During the Test Drive

  • Engine Check – Make sure to use some power and get the engine to a high RPM (don’t redline someone else’s car). Have the windows down and constantly monitor for noise from the engine, as well as the suspension. Note how the vehicle idles, it should be smooth for the most part. Keep checking the instrument cluster for warning messages as well as overheating. Be keen to any burning oil or coolant smells.
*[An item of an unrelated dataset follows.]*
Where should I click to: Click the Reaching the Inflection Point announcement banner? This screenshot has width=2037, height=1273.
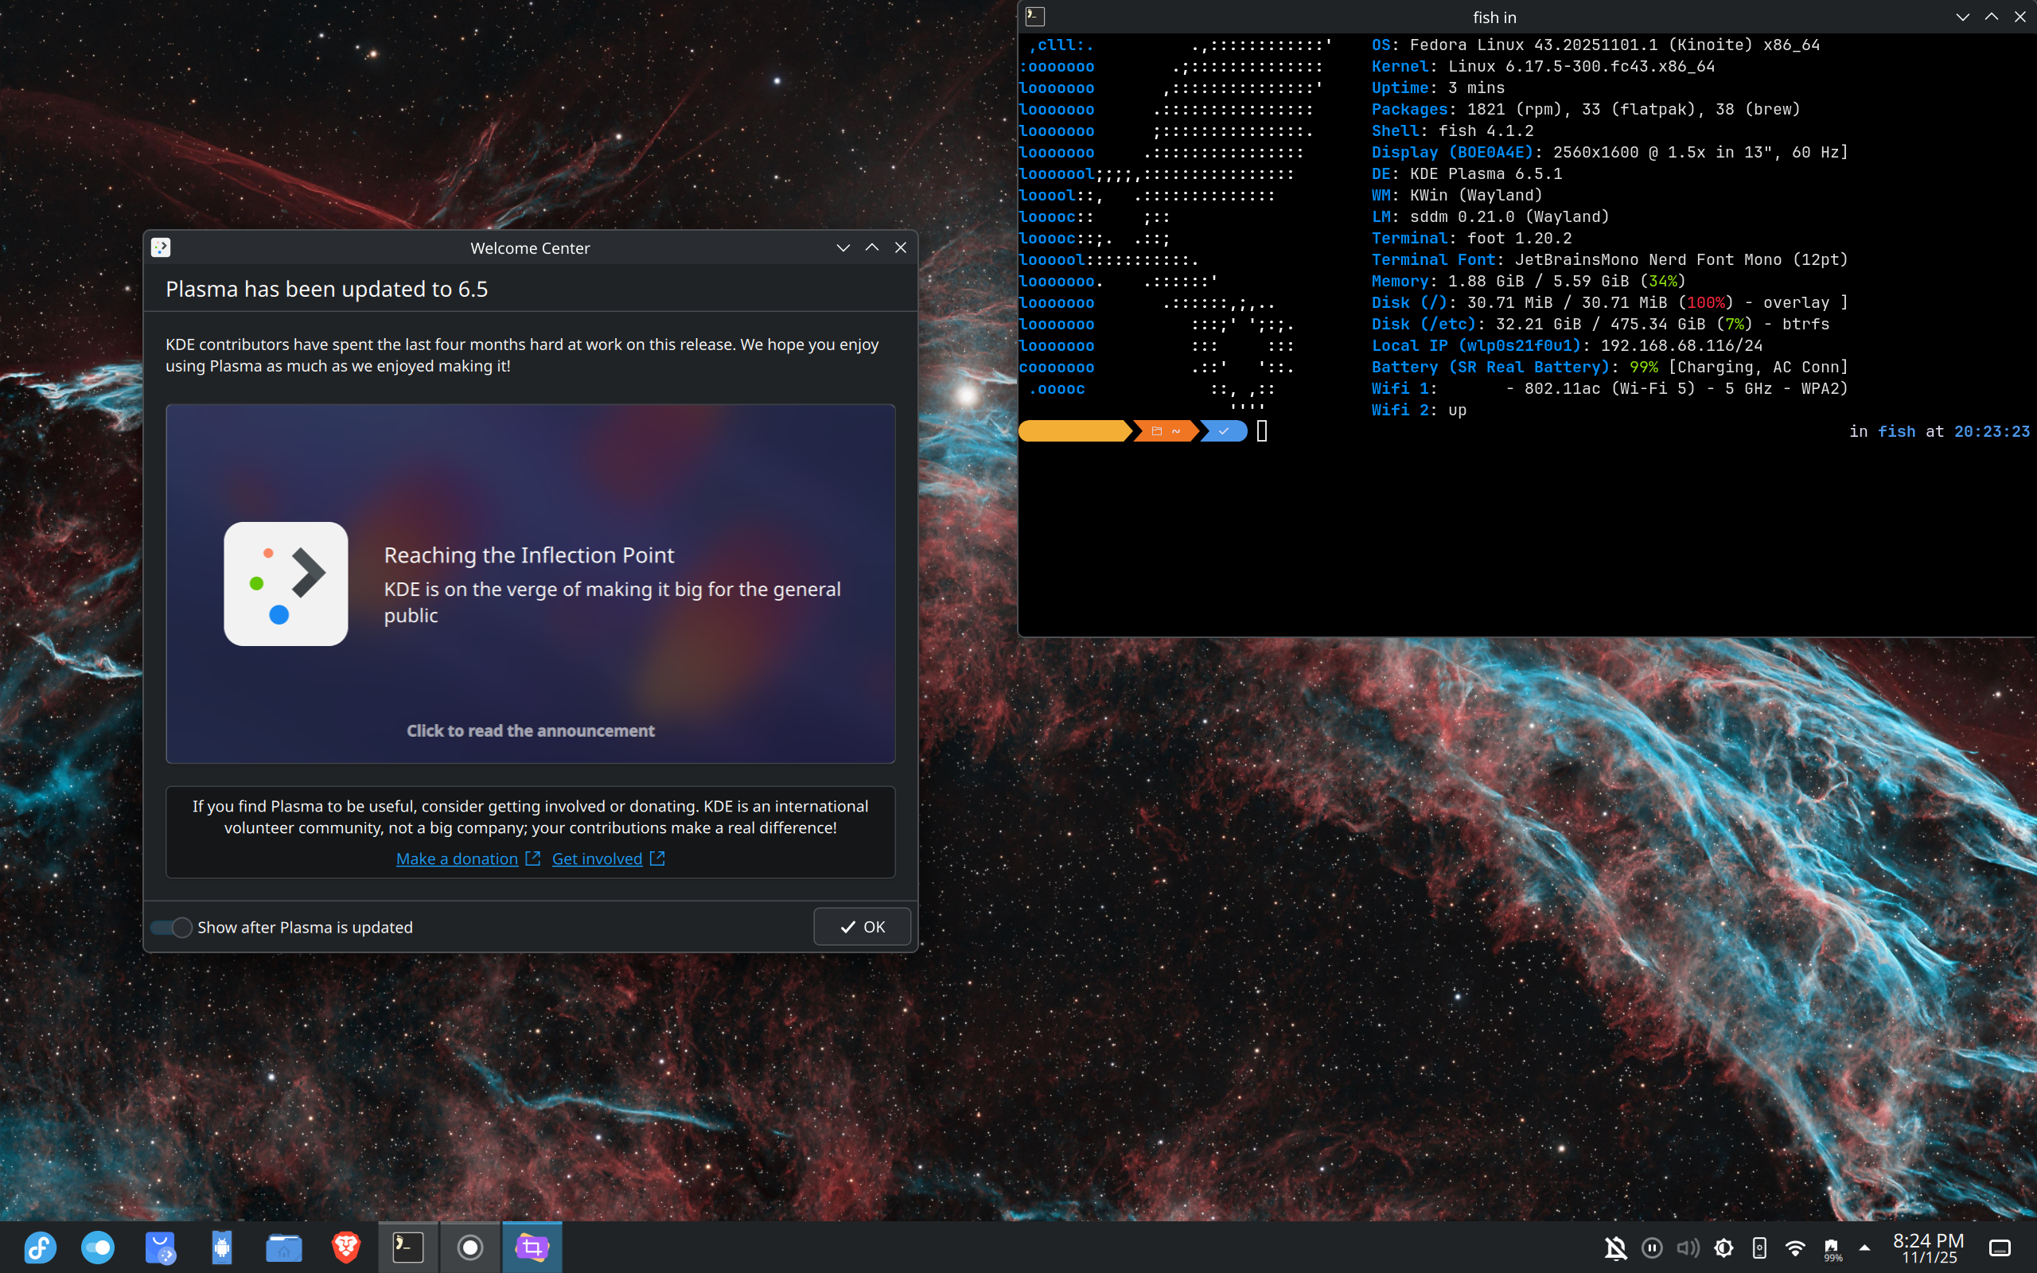click(x=530, y=583)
  • Brake Test – Come to some stops at different speeds/intensities and try to listen for screeching or grinding noises
  • Alignment Check – During the test drive, while on a somewhat even road, let go of the steering wheel for a few moments and see if the vehicle drifts to one side. Keep in mind, most roads have “road crown” and will slightly cause all cars to drift to the right, but a barely noticeable amount.
  • Transmission Check – Make sure the test drive takes at least 15 minutes, ask the seller for permission first. This will allow the transmission to fully warm up. For automatics, issues could potentially arise online when hot, and not be present when cold. You will feel jerkiness when the auto transmission is malfunctioning. For manuals, do a clutch test by engaging 4th gear at a slow speed and go wide open throttle – see if the clutch slips (the rpms will climb extremely fast like you are in neutral).
  • Wiggle Test – At about 30 mph roll down your windows do a few quick left to right steering wheel maneuvers. Listen to the suspension and chassis – it should not make ANY noises while doing this.
  • Suspension Check – Go over some bumpy roads, and take some angled driveways / turns. Listen for any binding suspension components which will present itself with a loud knock. Also listen for failing wheel bearings by rolling up all your windows and checking for a loud whirring rotational noise.
  • Interior and Features – Finally, check all the features. This means A/C, reverse camera, navigation, etc. Check all window motors by rolling up and down the windows. Make sure everything is working to your desire.